TEXT SEGMENT:
::::::

Review: With “Monster”, Hirokazu Kore-eda Redeems Himself By Exploring Tumultuous Youth and Misunderstandings

In "Monster," Hirokazu Kore-eda returns to his native Japan in collaboration with screenwriter Yuji Sakamoto and late composer Ryuichi Sakamoto.

By , 5 Jul 23 02:56 GMT
Courtesy of Toho Co., Ltd.

Fans of Japanese director Hirokazu Kore-eda already know that his works often focus on family. Year after year, the Japanese master has produced humane and often heart-wrenching tales that explore the complexity and meaning of family. Korea-eda’s latest work Monster still does that—but it also offers a coming-of-age exploration of human fragility and the turmoil of youth.

Monster begins with a building burning to the ground, while a mother and son Saori (Sakura Ando) and Minato (Soya Kurokawa) watch from a distance. Following the incident, Minato starts behaving strangely—suddenly cutting his hair, coming home from school with just one shoe, and carrying a water bottle filled with broken glass. Minato tells Saori that his teacher Mr. Hori (Eita Nagayama) is the reason for these unusual acts. This is when the film title comes into play: is Mr. Hori a monster pulling Minato’s strings, or is there another monster at large?

::::::

RECORDS:
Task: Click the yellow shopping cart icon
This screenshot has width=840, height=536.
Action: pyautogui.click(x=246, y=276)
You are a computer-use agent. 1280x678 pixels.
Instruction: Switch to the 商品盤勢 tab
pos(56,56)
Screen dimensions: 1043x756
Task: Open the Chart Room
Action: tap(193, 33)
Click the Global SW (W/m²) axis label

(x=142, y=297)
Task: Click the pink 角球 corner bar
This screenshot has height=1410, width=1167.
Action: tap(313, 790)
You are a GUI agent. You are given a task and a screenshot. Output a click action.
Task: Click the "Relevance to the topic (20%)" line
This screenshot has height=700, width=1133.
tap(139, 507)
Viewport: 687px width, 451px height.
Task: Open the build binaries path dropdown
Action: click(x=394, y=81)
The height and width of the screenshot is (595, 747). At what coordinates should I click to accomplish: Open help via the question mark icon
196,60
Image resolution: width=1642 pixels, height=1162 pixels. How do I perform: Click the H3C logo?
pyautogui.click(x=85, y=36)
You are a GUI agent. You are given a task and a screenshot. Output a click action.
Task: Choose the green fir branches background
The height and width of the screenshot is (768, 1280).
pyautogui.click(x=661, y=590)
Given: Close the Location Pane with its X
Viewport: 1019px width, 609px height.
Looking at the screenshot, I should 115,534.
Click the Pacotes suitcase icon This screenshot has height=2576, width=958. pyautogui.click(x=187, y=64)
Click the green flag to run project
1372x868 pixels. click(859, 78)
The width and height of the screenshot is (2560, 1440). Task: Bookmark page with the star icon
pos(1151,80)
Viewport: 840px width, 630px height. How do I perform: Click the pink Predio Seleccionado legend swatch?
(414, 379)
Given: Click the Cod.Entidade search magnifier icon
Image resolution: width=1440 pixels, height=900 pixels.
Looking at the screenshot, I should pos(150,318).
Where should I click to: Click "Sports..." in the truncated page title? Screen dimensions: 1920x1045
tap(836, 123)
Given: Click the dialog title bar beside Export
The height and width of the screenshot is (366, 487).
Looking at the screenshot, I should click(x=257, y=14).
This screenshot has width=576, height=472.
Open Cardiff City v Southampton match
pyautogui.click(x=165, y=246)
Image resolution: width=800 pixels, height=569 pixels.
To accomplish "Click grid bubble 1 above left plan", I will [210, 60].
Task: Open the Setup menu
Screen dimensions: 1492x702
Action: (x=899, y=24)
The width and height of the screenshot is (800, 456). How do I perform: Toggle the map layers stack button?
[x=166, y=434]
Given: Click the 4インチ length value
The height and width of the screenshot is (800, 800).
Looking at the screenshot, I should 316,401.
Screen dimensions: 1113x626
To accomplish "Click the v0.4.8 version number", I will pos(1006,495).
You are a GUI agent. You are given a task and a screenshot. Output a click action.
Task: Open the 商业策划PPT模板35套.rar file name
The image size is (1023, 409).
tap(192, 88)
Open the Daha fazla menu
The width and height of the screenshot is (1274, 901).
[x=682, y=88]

::::::

LIST OF TASKS:
(A) Count the lines of the records that contain the string "accomplish", treating case as significant, and give only the number.
(B) Extend the film review of "Monster" from its final sentence onward.
The film review and the records are unrelated to each other.

SOLVED PROBLEMS:
(A) 3

(B)
The answer to that question is not simple. In fact, Kore-eda poses more questions than answers. But that’s also where he excels at showing, not telling. Monster unfolds in a Kafkaesque way, with almost spine-chilling mystery and creepiness. In one scene, Saori discovers Minato in an abandoned tunnel late at night, covered in mud. Such bizarre behavior extends to the film’s adults when Minato’s principal (Akihiro Tsunoda) merely reads a “scripted” apology to Saori instead of anything sounding human. Kore-eda creates an atmosphere of wonder, almost dream-like, with a monster looming among us—or rather, within us.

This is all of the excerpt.